Grandes son los retos que tiene que afrontar la Industria Química en los próximos años: presión legislativa cada vez mayor en Europa, incremento de costes productivos, desarrollo sostenible de los modelos de negocio y retención de talento, entre otros. Todo ello esta mermando la competitividad del tejido industrial europeo y aunque desde Bruselas, empiezan a darse cuenta, como viejo continente, las acciones para mejorar la competitividad del sector industrial serán lentas.
Por lo tanto, debemos de aprovechar las nuevas tecnologías disruptivas para afrontar todos estos retos y convertirlos en oportunidades.
Hace poco nos explicaban en la Asamblea General de QUIMACOVA, que la IA no es una nueva tecnología o algo del futuro, sino más bien una realidad. Lo que más me impacto fue que Silvia Leal nos abrió los ojos (por lo menos en mi caso), para hacernos ver la gran oportunidad que nos brindan las múltiples herramientas que tenemos a nuestro alcance.
Lejos de pensar en que la Inteligencia Artificial va a ser algo perjudicial para las empresas y los equipos de trabajo, vimos que la tecnología sin las personas, no sirven de nada. Si no se hacen las preguntas adecuadas, obtendremos respuestas equivocadas y por lo tanto una perdida de foco en nuestro negocio. Creo que esto os sonará con respecto a cualquier otra herramienta de planificación estratégica. Una vez más, se trata de utilizar las herramientas disponibles, gestionadas desde las personas y los equipos.

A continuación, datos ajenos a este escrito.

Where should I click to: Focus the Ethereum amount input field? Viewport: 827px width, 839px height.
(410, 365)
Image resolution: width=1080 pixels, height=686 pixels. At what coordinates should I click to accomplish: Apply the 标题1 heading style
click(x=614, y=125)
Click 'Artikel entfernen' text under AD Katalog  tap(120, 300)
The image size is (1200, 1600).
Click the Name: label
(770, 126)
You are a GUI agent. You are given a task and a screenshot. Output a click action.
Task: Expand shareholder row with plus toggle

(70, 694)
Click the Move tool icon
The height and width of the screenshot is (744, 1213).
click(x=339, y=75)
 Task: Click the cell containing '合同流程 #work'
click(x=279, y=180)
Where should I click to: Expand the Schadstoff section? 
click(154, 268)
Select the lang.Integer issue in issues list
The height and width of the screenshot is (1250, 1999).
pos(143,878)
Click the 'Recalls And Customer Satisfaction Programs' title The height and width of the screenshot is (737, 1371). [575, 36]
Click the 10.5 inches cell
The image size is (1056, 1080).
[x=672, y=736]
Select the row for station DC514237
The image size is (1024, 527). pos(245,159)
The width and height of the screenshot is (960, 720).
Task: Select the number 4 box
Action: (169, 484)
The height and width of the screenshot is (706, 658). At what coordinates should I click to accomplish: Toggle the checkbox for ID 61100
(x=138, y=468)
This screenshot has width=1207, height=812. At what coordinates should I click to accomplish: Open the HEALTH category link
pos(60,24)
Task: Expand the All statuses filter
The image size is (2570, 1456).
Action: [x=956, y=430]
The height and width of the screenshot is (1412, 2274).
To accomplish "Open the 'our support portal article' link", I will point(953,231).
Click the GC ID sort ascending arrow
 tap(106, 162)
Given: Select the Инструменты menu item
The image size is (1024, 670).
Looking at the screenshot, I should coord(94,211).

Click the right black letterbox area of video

Por tanto, debemos de poner el foco en las personas y elegir los perfiles adecuados para esta nueva etapa disruptiva. Como Directivos de uno de los principales sectores industriales del país e industria acostumbrada a liderar la Investigación y Desarrollo, es nuestra obligación salir nuevamente de nuestro circulo de confort y utilizar los recursos humanos y técnicos que están a nuestro alcance, para convertir las amenazas en fortalezas y barreras de entrada a nuevos competidores no tan profesionalizados.
El cambio comienza por la Dirección, por lo que, ¿Cuántos de nosotros estamos formados en IA? ¿Qué herramientas estamos poniendo al alcance de nuestros equipos? ¿Estamos empoderando a las personas adecuadas y dejando espacio para que sean emprendedores dentro de nuestras empresas? ¿Existe un apartado en vuestro Plan Estratégico donde contemple los recursos a destinar a la IA?
Esta nueva etapa en la QUIMICA va a necesitar más que nunca la colaboración entre las diferentes áreas de la empresa, puesto que los retos que tenemos por delante no se solucionan solo con un perfil informático y la IA, sino con la combinación de todas las áreas de la empresa y haciendo, como siempre hemos hecho, las preguntas y reflexiones adecuadas para focalizar esfuerzos y resultados.
Salgamos de nuestro círculo de confort y dejemos de esperar a Europa.